Employers who find ways to cheat their employees out of money are breaking labor laws by committing wage theft. Lawsuits are filed against companies over wage theft every year. By observing the details in some of these lawsuits, we can get a better idea of how employers are trying to rip off their workers.
- Last year, Google, Apple, Intel, Intuit, and Adobe settled a $3 billion lawsuit for poaching jobs. According to the lawsuit, employers would sue employees who were attempting to switch to higher paying jobs at other companies. By using litigation against employees switching companies, some in the tech industry were allegedly able to steal wages because it was impossible for employees to quit without being sued.
- Wage theft against poorer employees may be easier to spot. Early last year, McDonald’s workers filed several class-action lawsuits in New York, California and Michigan, alleging the fast food company had forced employees to work off the clock without overtime pay. Employers breaking the law also skim money off of paychecks, as was the case with a recent $500,000 settlement involving Papa John’s.
- In some circumstances, unpaid interns have been able to secure damages against employers for wage theft. Unpaid interns with jobs that fall under certain criteria listed in the Fair Labor Standards Act must be paid for their services.
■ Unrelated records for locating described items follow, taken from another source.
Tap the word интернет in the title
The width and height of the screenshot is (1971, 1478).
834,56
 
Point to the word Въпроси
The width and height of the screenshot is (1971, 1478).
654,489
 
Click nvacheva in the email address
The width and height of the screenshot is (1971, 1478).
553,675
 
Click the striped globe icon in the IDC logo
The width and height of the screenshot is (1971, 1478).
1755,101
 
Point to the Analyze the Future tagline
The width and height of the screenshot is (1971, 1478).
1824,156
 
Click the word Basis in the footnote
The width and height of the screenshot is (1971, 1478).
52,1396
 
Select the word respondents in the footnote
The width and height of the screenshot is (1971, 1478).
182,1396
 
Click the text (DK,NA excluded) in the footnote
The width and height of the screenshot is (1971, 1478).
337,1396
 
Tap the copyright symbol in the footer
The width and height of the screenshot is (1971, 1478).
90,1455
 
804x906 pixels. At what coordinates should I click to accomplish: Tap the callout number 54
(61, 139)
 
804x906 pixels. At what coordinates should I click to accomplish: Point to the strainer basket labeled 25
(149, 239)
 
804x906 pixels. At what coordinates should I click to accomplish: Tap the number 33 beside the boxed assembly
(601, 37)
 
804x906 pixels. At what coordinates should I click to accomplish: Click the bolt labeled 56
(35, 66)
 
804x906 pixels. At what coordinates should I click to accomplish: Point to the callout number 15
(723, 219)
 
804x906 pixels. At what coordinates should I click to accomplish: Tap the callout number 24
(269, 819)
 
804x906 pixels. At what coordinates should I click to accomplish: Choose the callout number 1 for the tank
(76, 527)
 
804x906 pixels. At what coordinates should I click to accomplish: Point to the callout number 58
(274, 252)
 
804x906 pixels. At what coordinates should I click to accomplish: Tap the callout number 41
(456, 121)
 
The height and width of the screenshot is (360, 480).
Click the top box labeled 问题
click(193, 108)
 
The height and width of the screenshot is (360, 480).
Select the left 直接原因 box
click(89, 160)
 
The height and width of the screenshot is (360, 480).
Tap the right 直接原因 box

How Employees Can Fight Against Wage Theft Schemes
Employees affected by wage theft schemes may have options for taking action. The Wage Theft Protection Act in California gives workers experiencing wage theft legal options. People can file reports with the California Department of Industrial Relations if they suspect their bosses are stealing wages. In addition, workers may be able to file employment lawsuits against their employers.